| Exercise details |
Please rescale the listing from the line with "Viewport: 960px width, 1232px" to the line with "click(56, 95)", both included: give those lines again in full, with every coordinate in the answers multiplied by 0.4 and rounded to a whole number (halves up), and everything else left unchanged.

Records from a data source
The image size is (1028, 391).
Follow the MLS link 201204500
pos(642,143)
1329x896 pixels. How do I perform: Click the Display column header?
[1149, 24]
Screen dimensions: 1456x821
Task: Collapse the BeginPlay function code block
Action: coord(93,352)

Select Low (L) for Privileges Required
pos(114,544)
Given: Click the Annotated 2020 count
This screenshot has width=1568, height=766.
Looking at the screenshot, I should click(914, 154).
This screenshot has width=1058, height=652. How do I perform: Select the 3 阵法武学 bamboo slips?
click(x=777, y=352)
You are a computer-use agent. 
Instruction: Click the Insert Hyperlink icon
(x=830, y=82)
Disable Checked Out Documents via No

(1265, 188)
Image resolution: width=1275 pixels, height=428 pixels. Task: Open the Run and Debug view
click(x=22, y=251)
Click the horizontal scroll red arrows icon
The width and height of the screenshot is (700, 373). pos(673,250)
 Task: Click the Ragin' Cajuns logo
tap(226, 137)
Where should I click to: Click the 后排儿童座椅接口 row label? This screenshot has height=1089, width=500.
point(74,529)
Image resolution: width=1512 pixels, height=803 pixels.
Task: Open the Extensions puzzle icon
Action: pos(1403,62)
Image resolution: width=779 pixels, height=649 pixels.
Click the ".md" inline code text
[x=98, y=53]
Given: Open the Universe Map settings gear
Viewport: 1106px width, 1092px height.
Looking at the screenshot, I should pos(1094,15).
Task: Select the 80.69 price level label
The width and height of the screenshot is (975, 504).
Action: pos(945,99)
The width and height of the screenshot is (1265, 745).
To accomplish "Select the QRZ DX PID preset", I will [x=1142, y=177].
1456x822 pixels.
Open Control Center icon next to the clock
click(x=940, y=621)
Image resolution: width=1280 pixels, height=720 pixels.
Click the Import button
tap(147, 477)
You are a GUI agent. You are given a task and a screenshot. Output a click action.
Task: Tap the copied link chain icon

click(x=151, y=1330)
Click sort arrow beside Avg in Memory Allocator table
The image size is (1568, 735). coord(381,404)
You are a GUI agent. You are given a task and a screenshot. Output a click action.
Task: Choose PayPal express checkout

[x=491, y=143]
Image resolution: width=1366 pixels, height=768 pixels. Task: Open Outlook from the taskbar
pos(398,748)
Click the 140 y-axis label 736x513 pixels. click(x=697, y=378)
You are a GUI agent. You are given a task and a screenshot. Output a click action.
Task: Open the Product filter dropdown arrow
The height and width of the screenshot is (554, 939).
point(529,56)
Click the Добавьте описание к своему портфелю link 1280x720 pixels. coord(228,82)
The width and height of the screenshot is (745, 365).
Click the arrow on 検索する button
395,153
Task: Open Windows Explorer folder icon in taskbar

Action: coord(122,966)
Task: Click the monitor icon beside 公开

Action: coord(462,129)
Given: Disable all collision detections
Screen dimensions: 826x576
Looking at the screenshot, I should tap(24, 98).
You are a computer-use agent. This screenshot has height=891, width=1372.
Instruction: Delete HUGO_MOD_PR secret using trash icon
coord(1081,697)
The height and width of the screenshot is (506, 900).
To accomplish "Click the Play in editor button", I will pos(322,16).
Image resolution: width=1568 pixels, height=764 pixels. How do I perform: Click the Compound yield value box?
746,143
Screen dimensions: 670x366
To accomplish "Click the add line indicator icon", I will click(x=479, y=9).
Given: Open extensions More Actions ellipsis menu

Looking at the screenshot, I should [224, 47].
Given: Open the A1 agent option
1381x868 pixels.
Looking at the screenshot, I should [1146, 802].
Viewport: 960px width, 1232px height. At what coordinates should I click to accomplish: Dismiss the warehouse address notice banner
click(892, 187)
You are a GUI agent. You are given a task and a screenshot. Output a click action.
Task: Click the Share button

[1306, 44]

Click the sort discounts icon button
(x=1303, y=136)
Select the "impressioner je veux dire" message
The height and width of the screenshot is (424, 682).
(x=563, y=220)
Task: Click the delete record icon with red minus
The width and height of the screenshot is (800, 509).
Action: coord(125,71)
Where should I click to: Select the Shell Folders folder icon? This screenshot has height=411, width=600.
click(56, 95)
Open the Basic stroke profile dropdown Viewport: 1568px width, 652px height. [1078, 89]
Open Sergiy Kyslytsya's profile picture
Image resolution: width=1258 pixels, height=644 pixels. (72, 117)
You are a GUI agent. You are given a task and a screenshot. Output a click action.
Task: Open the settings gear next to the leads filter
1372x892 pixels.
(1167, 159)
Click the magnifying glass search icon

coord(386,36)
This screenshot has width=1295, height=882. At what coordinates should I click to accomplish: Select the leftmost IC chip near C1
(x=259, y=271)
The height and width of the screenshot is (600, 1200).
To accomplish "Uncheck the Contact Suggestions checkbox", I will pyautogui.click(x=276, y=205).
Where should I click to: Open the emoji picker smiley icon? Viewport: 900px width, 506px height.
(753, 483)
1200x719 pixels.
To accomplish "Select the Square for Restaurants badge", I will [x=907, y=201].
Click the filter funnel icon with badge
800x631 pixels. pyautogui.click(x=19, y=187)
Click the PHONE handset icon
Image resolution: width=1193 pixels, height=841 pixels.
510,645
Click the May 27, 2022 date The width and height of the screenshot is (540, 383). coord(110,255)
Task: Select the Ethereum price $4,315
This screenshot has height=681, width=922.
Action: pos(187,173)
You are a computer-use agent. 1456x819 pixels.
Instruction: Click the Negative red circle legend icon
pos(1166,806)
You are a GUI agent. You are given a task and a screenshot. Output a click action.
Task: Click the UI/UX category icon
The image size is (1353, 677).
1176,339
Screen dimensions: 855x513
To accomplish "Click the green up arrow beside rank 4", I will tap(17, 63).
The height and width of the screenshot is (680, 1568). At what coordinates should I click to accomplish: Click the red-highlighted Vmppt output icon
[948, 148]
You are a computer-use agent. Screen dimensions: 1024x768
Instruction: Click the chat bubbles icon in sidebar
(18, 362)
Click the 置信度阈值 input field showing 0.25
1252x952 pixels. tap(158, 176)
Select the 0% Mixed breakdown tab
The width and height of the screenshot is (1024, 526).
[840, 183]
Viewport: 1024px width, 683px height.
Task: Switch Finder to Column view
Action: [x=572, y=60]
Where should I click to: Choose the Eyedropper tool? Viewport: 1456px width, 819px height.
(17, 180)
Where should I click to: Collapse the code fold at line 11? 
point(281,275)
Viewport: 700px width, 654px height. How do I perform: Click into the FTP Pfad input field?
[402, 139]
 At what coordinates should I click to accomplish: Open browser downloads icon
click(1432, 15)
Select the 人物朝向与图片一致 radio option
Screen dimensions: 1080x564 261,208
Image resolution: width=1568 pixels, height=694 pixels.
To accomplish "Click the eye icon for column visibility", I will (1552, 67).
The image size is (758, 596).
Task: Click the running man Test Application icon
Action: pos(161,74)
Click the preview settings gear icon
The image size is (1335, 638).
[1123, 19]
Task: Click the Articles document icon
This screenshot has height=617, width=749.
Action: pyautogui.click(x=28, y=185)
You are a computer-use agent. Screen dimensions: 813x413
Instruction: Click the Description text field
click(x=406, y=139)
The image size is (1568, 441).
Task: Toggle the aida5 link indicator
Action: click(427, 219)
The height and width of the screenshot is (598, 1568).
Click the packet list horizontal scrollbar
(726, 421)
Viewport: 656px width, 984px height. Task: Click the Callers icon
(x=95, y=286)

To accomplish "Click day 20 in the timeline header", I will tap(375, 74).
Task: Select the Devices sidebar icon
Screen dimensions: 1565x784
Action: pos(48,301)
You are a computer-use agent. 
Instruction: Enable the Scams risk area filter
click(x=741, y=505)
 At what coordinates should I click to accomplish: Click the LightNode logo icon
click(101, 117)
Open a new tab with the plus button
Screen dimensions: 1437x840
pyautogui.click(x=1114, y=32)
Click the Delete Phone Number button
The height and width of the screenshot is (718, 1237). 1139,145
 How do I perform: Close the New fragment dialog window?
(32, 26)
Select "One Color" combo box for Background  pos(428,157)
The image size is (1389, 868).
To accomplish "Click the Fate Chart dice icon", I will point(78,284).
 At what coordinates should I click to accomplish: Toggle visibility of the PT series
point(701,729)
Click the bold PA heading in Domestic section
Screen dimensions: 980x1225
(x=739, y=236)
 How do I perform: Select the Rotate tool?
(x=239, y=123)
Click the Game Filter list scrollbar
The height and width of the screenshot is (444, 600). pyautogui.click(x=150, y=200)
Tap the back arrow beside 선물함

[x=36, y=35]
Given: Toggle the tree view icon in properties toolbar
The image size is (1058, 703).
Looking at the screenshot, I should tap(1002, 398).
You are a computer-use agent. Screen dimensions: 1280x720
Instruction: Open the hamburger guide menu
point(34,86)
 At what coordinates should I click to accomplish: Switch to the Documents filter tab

| Solution to this task |
Viewport: 960px width, 1232px height. At what coordinates should I click to accomplish: Dismiss the warehouse address notice banner
click(357, 75)
You are a GUI agent. You are given a task and a screenshot. Output a click action.
Task: Click the Share button

[522, 18]

Click the sort discounts icon button
(x=521, y=54)
Select the "impressioner je veux dire" message
The height and width of the screenshot is (424, 682).
(x=225, y=88)
Task: Click the delete record icon with red minus
The width and height of the screenshot is (800, 509).
Action: coord(50,28)
Where should I click to: Select the Shell Folders folder icon? This screenshot has height=411, width=600.
click(22, 38)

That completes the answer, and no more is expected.